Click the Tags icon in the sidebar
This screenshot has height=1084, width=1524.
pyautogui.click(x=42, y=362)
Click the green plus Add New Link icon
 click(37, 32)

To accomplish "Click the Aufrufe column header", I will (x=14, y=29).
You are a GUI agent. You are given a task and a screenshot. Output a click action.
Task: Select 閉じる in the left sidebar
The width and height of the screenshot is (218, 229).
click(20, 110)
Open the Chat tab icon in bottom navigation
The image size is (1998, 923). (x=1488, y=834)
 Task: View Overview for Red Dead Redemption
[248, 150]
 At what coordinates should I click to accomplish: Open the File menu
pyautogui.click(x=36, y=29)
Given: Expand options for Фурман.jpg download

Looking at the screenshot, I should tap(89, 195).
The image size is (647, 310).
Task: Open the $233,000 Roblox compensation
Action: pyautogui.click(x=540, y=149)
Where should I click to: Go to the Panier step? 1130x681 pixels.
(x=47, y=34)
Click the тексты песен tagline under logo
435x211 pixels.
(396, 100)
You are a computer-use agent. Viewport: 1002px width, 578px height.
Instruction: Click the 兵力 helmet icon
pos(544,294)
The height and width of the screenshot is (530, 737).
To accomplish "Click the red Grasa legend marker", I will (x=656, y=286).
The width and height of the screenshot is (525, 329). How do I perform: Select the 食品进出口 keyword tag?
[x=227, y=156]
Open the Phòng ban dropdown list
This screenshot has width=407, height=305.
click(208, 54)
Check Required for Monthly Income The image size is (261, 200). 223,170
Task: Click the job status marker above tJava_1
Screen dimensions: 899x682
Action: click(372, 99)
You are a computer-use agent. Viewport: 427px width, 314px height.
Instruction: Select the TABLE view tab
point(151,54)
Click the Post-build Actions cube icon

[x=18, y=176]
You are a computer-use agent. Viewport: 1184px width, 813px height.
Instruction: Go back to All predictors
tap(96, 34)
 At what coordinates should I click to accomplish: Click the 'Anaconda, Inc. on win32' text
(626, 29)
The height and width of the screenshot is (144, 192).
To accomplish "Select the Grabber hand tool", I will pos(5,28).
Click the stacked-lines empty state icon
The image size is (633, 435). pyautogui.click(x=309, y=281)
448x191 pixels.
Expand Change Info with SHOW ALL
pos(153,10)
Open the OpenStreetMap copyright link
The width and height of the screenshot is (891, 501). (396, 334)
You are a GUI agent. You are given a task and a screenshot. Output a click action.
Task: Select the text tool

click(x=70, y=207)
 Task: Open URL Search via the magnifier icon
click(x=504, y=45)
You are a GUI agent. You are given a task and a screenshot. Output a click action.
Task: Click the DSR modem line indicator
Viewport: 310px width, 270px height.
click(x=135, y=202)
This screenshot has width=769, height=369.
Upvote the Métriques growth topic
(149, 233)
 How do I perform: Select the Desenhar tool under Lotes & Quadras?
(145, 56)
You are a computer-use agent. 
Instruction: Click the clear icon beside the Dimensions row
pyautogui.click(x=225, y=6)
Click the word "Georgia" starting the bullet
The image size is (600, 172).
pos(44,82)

■ ■ ■ ■ ■

**WORK TO BE COMPLETED**
Total the lines in the records above that contain the string "marker". Write only that total.

**SOLUTION TO THE EXERCISE**
2